◆ **ACTION ITEM**: All entries below are to be returned exactly, with pictures left out.

◆ **DATA SHOWN**:
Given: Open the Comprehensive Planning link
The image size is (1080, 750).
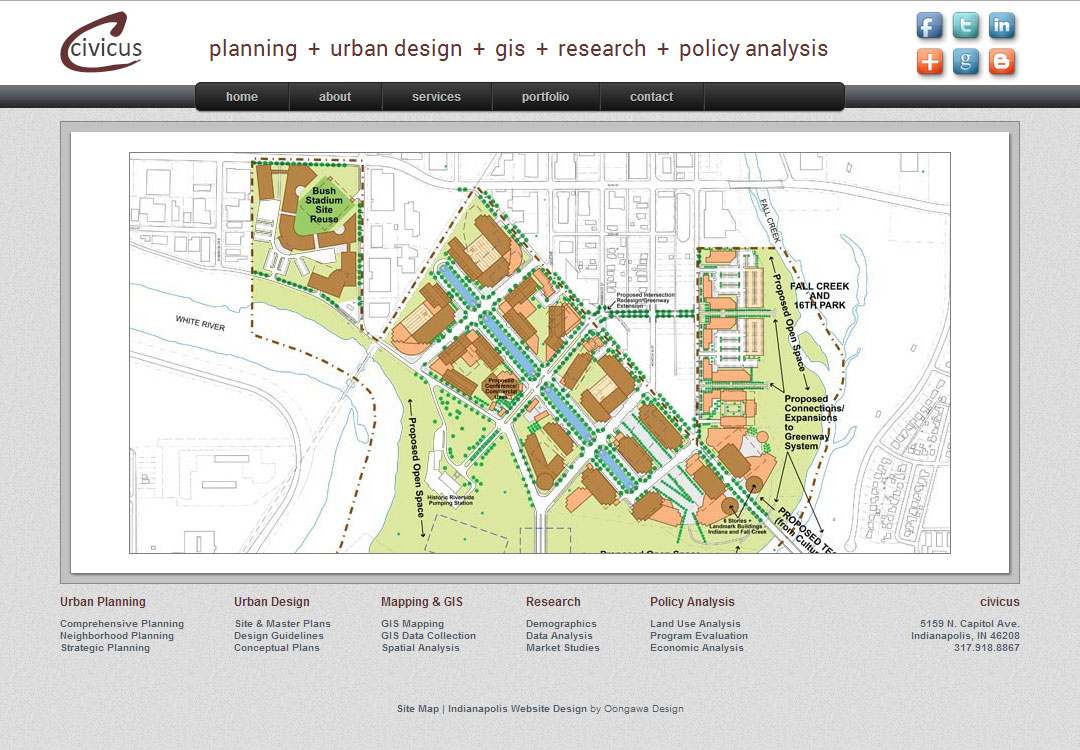Looking at the screenshot, I should pyautogui.click(x=122, y=624).
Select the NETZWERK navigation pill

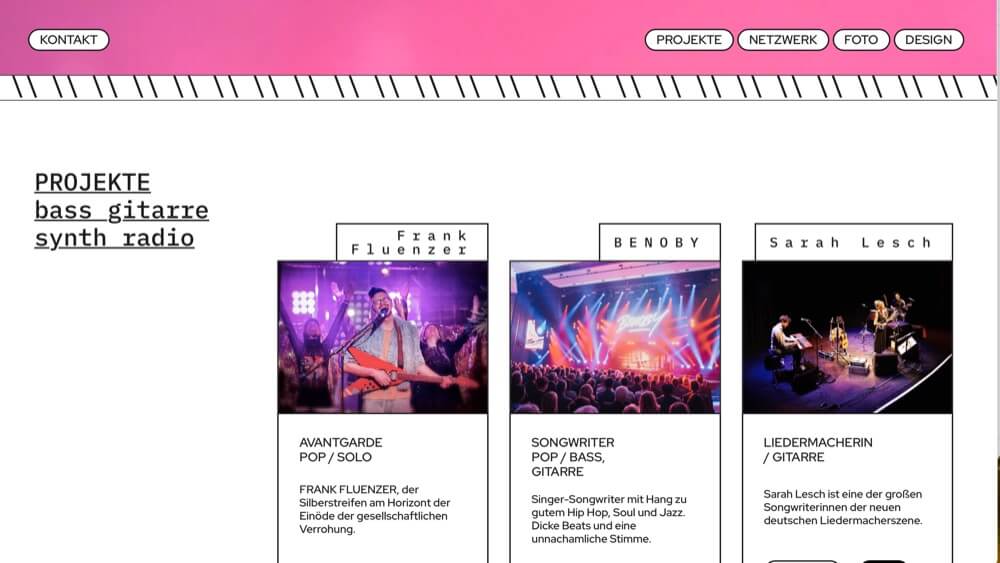pos(783,40)
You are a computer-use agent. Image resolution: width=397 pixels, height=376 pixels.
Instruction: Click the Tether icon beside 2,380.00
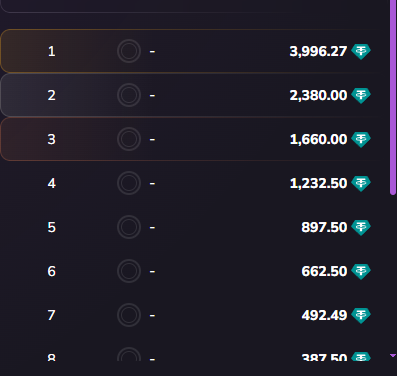pyautogui.click(x=361, y=95)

◆ **WRITTEN ANSWER**:
Given: Open the Comprehensive Planning link
The image size is (1080, 750).
Looking at the screenshot, I should pyautogui.click(x=122, y=624).
Select the NETZWERK navigation pill

pos(783,40)
You are a computer-use agent. Image resolution: width=397 pixels, height=376 pixels.
Instruction: Click the Tether icon beside 2,380.00
pyautogui.click(x=361, y=95)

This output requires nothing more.